NoName said:
Thank you.
So let $x = h_1g$. Then $x = h_1hg' \in H$ because since $h_1, h \in H$ we have $h_1 h \in H$. Therefore $Hg \subseteq Hg'$. For the converse, suppose $h_2 \in H$ and let $y = h_2 g' = h_2h^{-1}g \in H$ because since $h_2 , h^{-1} \in H$ we have $h_2 h^{-1} \in H$. Therefore $Hg' \subseteq Hg$. Hence $Hg = Hg'.$
Another way to do this is using the fact that either:
a) $Hg = Hg'$ -or-
b) $Hg \cap Hg' = \emptyset$
in which case it suffices to show that $Hg \cap Hg' \neq \emptyset$ to show the two cosets are the same.
Why are a) and b) true?
Because:
$Hg = Hg' \iff gg'^{-1} \in H$, and:
$g \sim g' \iff gg'^{-1} \in H$ is an EQUIVALENCE RELATION on $G$ (called "congruence modulo $H$").
You have seen this before, although you probably did not recognize it at the time.
The Euclidean plane:
$\{(x,y):x,y \in \Bbb R\}$
is a group, under the operation:
$(x,)\ast(x',y') = (x+x',y+y')$ (the normal vector addition).

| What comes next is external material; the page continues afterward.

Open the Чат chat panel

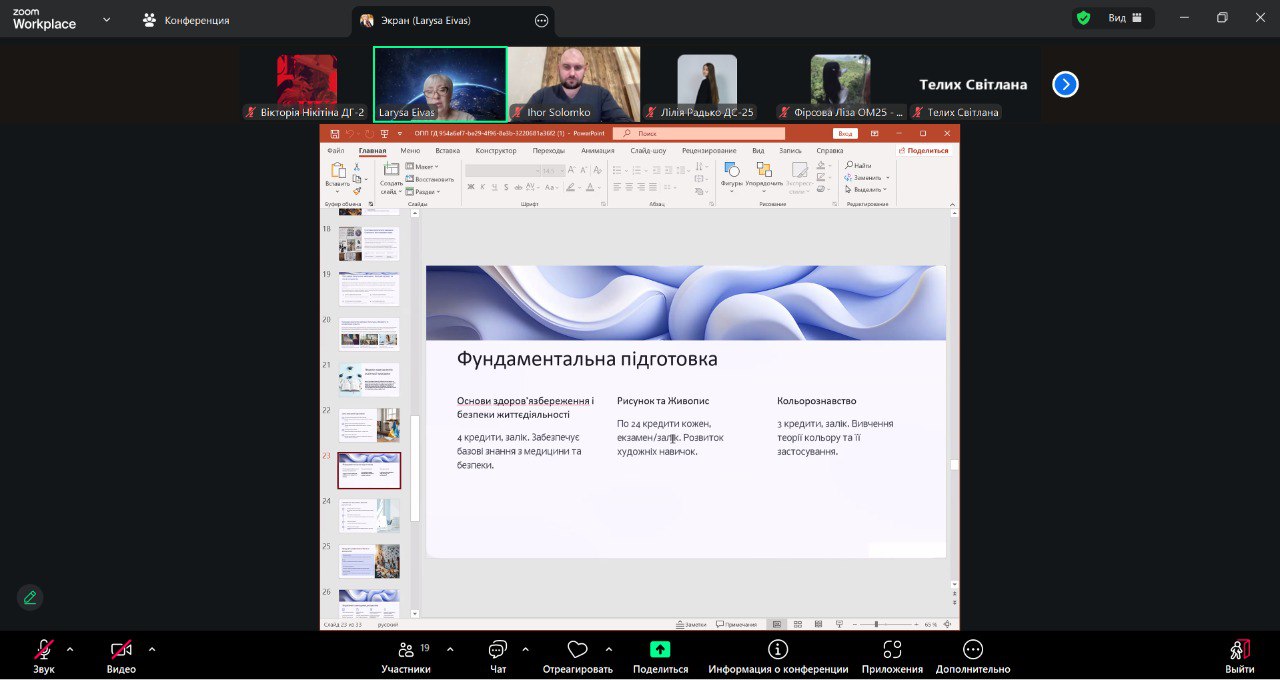point(498,650)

A line through the origin, of slope $m$, is a SUBGROUP:
$L_m = \{(x,y) \in \Bbb R^2: y = mx\}$ (this is all points of the form $(x_0,mx_0)$).
The slope-intercept form of a line:
$y = mx + b$
Is a "congruence class" of $L_m$, since if we take two such points, and subtract (this is $pp'^{-1}$ for our 2-vectors and the operation of vector addition): we have:$(x_2,mx_2 + b) - (x_1,mx_1 + b) = (x_2-x_1,m(x_2-x_1)) \in L_m$.

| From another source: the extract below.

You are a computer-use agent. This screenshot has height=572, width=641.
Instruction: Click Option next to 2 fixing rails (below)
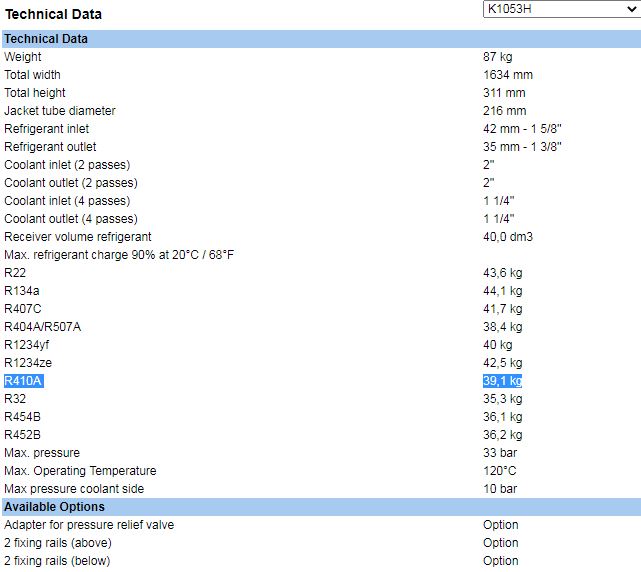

So we think of the line $y = mx + b$ as "$L_m$ translated (up) by $b$", in much the same way:
$Hg$ is $H$ "translated" (multiplicatively) by $g$.
In other words, lines not through the origin are cosets of a parallel line through the origin (thinking about cosets this way makes Lagrange's Theorem make more "sense", because we see cosets are in some sense, "parallel", like equal slices of a rectangular cake), to see if two group elements are "in the same slice" we do the group analogy of subtraction, which is, evaluate $gg'^{-1}$, and see if it lies in the "home slice" (the one that contains the identity).